* ИСХОДНЫЙ ТЕКСТ

Издательство Клецкина выпускало качественные собрания сочинений, например полное собрание И.-Л. Переца, отца современной литературы на идише, в девятнадцати томах. Клецкин стал светским наследником типографии Ромма, где вышло классическое двадцатитомное издание Талмуда, известное как «Вилна шас». Кроме прочего, Клецкин печатал произведения известных европейских писателей Максима Горького, Чарльза Диккенса, Томаса Манна, Кнута Гамсуна и Ромена Роллана в отличных переводах. Помимо этого, выходили и научные книги: классическая история хасидизма Семена Дубнова (в переводе с иврита) и «Иудейские войны» Иосифа Флавия (в переводе с древнегреческого).
В 1925 году Клецкин перенес штаб-квартиру своей книжной империи в Варшаву, а виленское отделение превратил в филиал. При этом издательство сохранило название «Виленского издательского дома Бориса Клецкина», тем самым отдавая дань своему происхождению. Читателей часто озадачивало, что, открыв книгу, они видели на титульном листе одновременно и «Виленское издательство», и «Варшаву». Впрочем, этот оксюморон имел смысл. «Вильна» оставалось кодовым словом для обозначения высокой еврейской культуры. «Виленское издательство» было клеймом высочайшего качества[28].
Последнюю остановку в экскурсии Шмерке делал на улице Вивульского, у здания Института изучения идиша, ИВО (акроним «Идишер висншафтлехер организацие») современного научного центра, где методы гуманитарных и социологических исследований применялись к изучению еврейской жизни. Институт был основан в 1925 году, организационные заседания проходили в Берлине, однако слава и центральное положение Вильны буквально вынудили основателей выбрать именно этот город для головного отделения института. Филиалы находились в Берлине, Париже и Нью-Йорке.
Основной движущей силой ИВО был блистательный ученый по имени Макс Вайнрайх. Бывший активист Бунда, он окончил курс Санкт-Петербургского университета, где изучал историю, языки и литературу. В период революций 1917 года увлекся политической журналистикой, потом получил докторскую степень по лингвистике в немецком Марбургском университете. Идиш не был его родным языком (родным был немецкий), но Вайнрайх стал лучшим его знатоком и ярым поборником. Что касается личных качеств, в Вайнрайхе сочетались черты чопорного немецкого профессора и близкого к народу бундиста. Помимо прочего, он был почти полностью слеп на один глаз результат антисемитского нападения в 1931 году.

* ПРЕДОСТАВЛЕННЫЕ ЗАПИСИ
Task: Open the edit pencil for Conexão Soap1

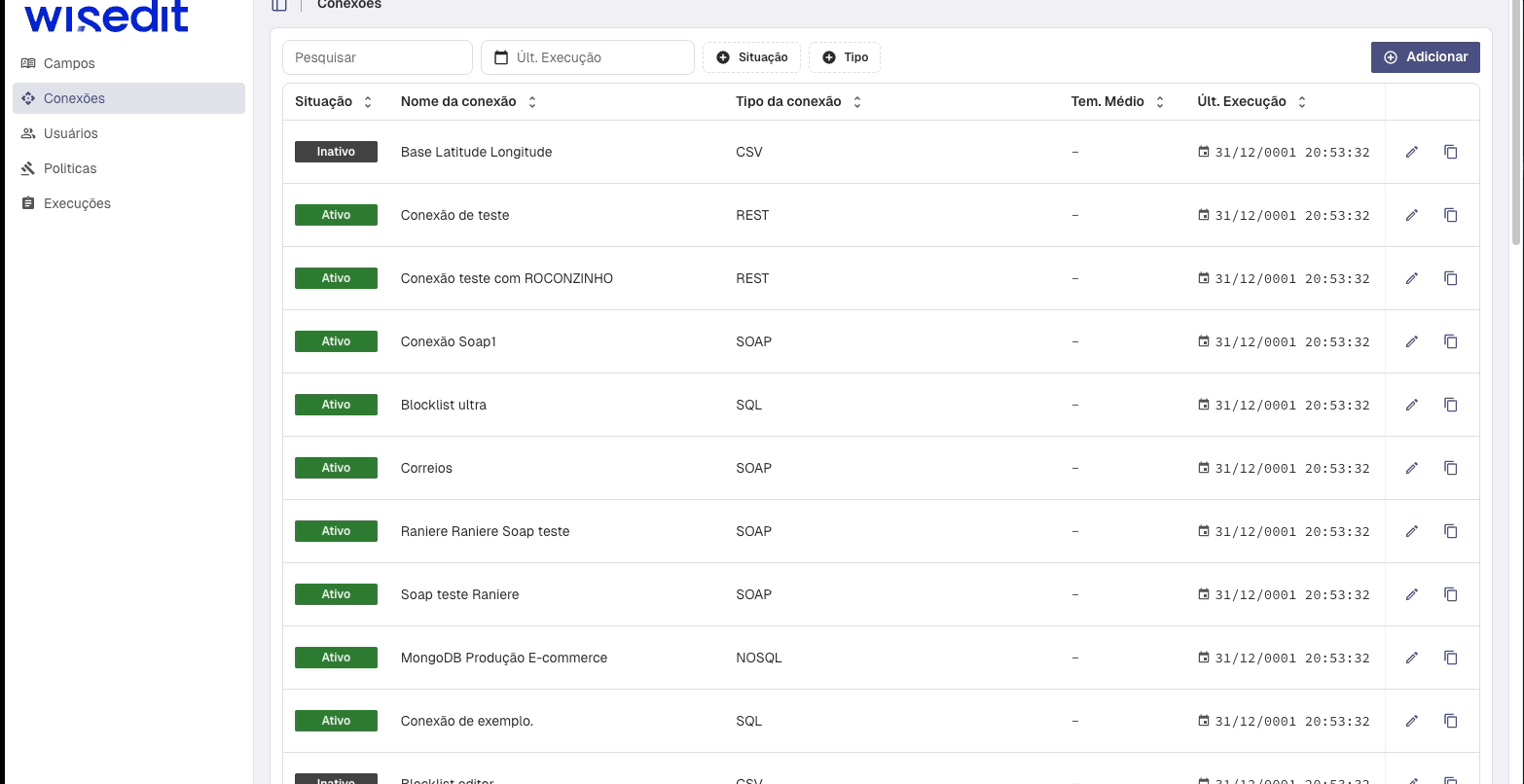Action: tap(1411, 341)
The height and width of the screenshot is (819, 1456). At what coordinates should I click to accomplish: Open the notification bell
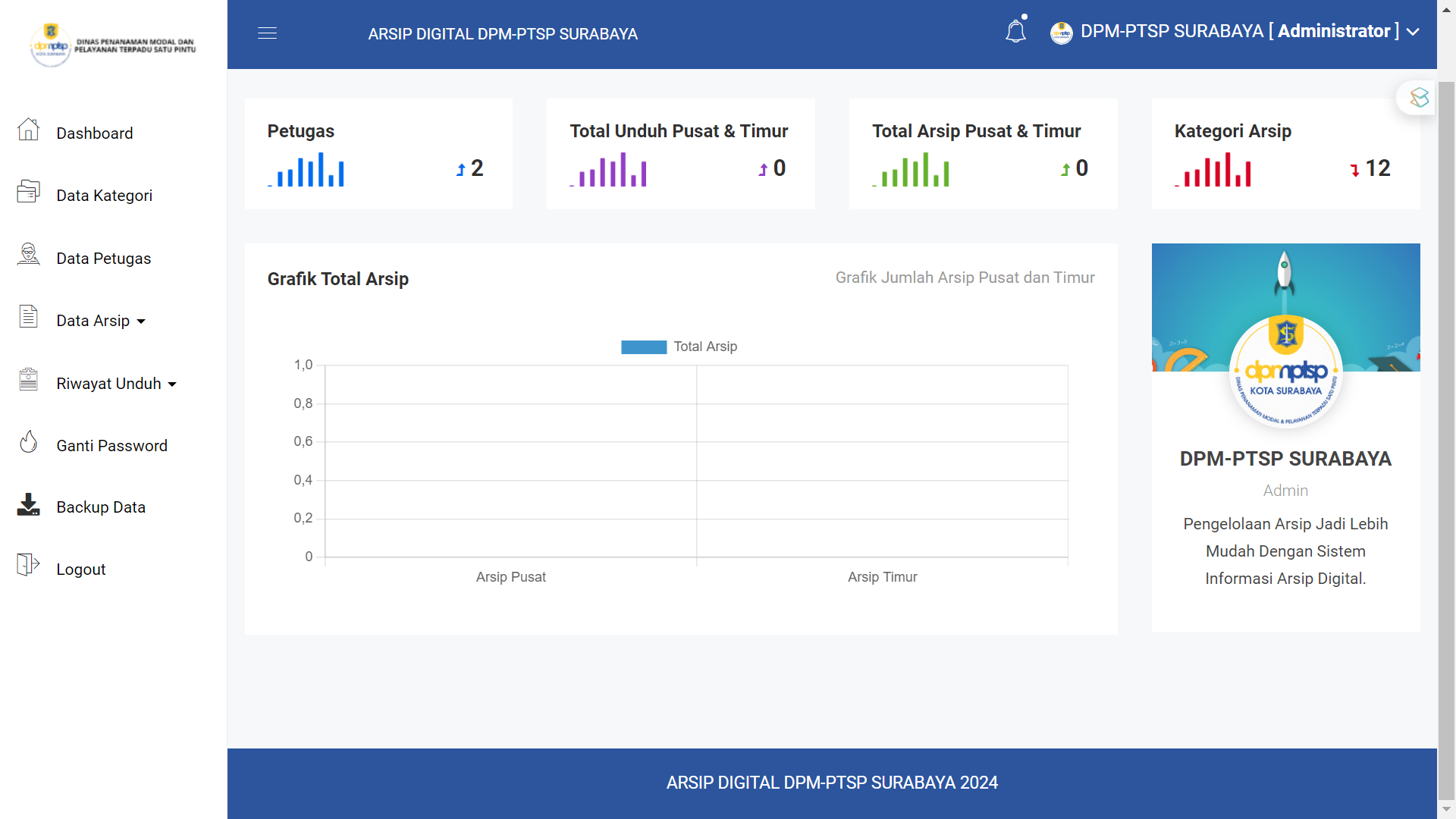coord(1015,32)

...

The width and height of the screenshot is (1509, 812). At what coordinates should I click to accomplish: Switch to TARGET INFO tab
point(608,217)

* ЗАДАНИЕ
Перепишите дословно отрывок из текста об издательстве Клецкина и институте ИВО, начиная со слов «В 1925 году Клецкин» и заканчивая словами «клеймом высочайшего качества[28].». Записи для работы не понадобятся.

* ОТВЕТ
В 1925 году Клецкин перенес штаб-квартиру своей книжной империи в Варшаву, а виленское отделение превратил в филиал. При этом издательство сохранило название «Виленского издательского дома Бориса Клецкина», тем самым отдавая дань своему происхождению. Читателей часто озадачивало, что, открыв книгу, они видели на титульном листе одновременно и «Виленское издательство», и «Варшаву». Впрочем, этот оксюморон имел смысл. «Вильна» оставалось кодовым словом для обозначения высокой еврейской культуры. «Виленское издательство» было клеймом высочайшего качества[28].